BootsnAll Travel Network

auto-bio Introduction

This is the story of a farm lad born just after the war, the first wave of the Baby Boomer generation, brought up  in Brome County of  Quebec’s Eastern Townships chronicling 7 decades of his life. His experiences range from those of a mundane life of growing up on a dairy farm in the 50’s and early ‘60’s, of a sometimes rebellious youth who had a mind of his own, to in his late teens/early ‘20’s fulfilling dreams deemed farfetched at the time to feats that accomplished in the latter years that were not even thought of as possible in those days.

The beliefs of this lad switched over time from organized religion to simply being “Do unto others as you would have them do unto you.” the main reason he shied away from taking his business larger than a few employees.

Travel which has a real impact on his life throughout the entire narrative, takes place in Canada/US in the first half century to include the Bahamas and Cuba during the next decade, followed by a 6 month sojourn through Mexico, Central America then year long RTW upon retirement.

Independence would be the main them of this narrative as it plays a major role as the latter 3 decades of working life were as a small business owner/operator plus the majority of travel was independently sourced rather than organised tours.  Outside the box thinking and the way of doing things was also important as this square peg individual was never made to fit in societies round holes.

One consequence of this lifestyle was that there was always enough money to remain independent, affluence always alluded him which brings us to his accepting the philosophy of Reincarnation  where this individual believes himself to be a ‘mature soul’ which this excerpt describes as: “Soul 4th stage – mature

The mature soul keeps being reminded that all perspectives are valid but not necessarily correct, and that there are perspectives on perspectives on perspectives… So begins the search for a deeper truth that will ultimately lead back to oneness.”

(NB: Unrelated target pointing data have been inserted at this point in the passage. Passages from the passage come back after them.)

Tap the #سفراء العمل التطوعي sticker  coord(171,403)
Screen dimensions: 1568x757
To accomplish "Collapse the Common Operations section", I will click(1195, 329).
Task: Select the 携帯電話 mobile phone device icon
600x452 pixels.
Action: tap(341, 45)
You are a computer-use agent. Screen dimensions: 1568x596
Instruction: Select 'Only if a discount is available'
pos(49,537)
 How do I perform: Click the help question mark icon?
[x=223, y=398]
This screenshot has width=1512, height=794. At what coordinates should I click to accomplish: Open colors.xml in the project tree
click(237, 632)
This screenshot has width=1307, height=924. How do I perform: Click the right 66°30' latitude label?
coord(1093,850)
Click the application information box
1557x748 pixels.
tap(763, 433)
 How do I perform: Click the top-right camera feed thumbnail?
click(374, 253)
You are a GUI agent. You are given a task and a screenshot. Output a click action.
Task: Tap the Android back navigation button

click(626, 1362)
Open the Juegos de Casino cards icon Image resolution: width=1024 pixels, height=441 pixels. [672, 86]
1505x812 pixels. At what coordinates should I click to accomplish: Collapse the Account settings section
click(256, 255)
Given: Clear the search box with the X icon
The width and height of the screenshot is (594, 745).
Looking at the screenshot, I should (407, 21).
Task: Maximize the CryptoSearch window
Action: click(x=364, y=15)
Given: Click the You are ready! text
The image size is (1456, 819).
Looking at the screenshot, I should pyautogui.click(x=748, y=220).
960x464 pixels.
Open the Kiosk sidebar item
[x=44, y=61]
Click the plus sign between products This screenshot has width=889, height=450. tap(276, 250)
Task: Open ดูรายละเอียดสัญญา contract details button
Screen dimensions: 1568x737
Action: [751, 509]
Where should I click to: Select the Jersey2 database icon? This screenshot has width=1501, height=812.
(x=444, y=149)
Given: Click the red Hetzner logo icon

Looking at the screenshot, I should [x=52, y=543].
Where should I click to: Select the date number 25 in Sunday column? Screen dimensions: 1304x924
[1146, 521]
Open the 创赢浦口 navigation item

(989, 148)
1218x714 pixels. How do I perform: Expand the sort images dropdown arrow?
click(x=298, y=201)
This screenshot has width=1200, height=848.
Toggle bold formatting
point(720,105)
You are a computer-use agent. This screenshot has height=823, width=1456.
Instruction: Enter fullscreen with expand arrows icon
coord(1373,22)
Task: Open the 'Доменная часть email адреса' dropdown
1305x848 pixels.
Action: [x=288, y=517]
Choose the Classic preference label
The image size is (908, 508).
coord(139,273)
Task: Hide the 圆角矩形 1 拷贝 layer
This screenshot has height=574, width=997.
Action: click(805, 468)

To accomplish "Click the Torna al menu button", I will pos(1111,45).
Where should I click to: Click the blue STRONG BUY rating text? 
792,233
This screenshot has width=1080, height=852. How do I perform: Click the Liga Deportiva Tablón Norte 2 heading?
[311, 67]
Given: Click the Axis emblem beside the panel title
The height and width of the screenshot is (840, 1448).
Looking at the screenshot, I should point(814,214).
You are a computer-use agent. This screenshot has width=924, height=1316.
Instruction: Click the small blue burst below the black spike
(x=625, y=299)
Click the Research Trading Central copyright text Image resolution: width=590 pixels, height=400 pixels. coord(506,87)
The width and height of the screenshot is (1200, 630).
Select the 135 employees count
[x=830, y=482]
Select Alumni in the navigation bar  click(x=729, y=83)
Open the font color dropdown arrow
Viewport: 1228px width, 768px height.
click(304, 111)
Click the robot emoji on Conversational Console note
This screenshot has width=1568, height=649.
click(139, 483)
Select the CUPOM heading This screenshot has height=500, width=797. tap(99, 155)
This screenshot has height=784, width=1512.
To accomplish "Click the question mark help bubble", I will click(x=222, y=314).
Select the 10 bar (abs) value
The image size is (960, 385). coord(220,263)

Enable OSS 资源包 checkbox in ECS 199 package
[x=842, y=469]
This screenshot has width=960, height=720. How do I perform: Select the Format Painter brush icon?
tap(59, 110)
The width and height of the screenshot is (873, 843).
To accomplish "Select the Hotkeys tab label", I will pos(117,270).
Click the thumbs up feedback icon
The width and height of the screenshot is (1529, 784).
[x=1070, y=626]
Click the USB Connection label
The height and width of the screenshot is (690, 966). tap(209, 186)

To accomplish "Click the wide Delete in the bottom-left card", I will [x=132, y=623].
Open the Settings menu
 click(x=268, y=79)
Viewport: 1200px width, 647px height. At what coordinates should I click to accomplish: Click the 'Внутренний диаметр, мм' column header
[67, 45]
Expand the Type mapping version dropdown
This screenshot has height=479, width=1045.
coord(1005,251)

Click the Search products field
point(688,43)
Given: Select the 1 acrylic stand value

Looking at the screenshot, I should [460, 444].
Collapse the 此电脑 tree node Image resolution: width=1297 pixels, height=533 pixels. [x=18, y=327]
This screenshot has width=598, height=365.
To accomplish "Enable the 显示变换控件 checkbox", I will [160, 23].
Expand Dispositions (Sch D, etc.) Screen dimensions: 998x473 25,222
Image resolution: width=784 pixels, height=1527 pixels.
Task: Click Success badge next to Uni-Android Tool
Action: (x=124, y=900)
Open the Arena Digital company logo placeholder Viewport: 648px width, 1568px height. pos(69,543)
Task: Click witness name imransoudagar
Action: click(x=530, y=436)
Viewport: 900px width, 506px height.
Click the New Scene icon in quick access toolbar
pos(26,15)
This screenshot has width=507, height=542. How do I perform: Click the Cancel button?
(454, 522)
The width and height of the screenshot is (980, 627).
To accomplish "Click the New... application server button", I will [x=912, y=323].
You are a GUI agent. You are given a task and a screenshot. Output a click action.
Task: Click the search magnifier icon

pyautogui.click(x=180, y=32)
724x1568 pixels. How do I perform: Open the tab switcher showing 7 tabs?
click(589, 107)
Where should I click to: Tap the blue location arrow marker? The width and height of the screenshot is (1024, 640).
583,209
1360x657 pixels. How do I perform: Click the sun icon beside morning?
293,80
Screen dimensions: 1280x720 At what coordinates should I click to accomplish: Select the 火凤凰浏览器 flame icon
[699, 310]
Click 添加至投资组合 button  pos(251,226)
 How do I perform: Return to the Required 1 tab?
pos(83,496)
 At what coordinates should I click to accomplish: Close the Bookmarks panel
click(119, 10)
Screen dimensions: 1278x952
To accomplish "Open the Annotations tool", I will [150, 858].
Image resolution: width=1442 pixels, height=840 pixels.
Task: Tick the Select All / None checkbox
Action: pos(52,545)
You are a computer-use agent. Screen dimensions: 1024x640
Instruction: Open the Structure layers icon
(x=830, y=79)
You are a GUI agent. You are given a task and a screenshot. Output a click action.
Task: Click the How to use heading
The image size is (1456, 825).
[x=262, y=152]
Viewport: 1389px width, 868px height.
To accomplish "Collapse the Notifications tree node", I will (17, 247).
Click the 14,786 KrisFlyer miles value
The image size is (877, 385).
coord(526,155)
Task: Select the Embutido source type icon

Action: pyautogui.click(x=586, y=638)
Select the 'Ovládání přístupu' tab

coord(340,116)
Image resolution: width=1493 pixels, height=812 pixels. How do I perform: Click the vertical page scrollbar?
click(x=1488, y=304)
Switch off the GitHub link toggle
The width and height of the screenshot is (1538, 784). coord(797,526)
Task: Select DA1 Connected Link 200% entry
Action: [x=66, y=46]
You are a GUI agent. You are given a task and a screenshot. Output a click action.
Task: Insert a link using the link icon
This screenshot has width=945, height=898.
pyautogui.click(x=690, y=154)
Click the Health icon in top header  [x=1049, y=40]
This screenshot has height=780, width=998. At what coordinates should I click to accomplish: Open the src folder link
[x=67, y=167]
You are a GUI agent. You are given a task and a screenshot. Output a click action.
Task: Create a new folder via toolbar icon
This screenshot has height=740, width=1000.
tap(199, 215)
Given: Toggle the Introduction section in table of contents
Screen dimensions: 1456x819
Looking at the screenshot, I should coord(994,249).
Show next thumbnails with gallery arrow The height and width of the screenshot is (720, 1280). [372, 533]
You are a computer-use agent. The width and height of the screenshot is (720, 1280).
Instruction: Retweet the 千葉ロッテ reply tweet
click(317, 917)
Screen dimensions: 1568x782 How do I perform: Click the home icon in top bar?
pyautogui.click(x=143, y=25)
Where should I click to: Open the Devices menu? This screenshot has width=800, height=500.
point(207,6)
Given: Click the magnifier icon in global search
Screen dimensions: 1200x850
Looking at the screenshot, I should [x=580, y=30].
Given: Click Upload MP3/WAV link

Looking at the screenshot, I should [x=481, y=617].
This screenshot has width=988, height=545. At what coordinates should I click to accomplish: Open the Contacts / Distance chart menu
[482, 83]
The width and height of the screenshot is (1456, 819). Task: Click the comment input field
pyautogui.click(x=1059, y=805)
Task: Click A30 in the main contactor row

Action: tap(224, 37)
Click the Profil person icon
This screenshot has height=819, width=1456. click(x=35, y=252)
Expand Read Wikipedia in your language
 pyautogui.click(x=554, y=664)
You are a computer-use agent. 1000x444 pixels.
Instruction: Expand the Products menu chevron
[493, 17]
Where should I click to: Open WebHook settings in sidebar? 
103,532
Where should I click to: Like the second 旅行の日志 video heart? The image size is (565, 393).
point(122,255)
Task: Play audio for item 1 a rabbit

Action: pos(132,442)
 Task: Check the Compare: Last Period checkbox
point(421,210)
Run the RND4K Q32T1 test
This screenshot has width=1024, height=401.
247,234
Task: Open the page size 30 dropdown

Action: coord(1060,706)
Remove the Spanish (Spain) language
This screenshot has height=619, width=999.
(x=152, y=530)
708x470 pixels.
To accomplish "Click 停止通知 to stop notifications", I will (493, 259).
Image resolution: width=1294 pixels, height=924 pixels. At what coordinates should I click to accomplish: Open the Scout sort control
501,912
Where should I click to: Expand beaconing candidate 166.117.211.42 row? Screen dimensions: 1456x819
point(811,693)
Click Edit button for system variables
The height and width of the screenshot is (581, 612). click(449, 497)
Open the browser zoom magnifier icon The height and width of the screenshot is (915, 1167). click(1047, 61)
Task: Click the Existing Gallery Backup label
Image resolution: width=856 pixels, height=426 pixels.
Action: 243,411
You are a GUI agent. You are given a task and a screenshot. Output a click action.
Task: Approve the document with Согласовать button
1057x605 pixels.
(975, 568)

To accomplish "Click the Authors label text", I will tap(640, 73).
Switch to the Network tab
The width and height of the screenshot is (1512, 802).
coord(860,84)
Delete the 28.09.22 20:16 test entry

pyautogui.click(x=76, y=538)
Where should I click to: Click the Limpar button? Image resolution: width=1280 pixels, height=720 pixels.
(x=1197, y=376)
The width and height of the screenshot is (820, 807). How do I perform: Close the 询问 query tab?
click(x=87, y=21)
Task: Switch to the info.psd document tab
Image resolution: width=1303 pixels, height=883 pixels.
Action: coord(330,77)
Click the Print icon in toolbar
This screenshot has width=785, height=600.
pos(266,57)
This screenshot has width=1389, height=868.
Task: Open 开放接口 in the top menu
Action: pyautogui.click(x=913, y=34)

“A Buddhist who is fully convinced of the law of Karma does not pray to another to be saved but confidently relies on him for his own emancipation. Instead of making any self-surrender, or calling on any supernatural agency, he relies on his own will power, and works incessantly for the well-being and happiness of all. This belief in Karma validates his effort and kindles his enthusiasm, because it teaches individual responsibility.”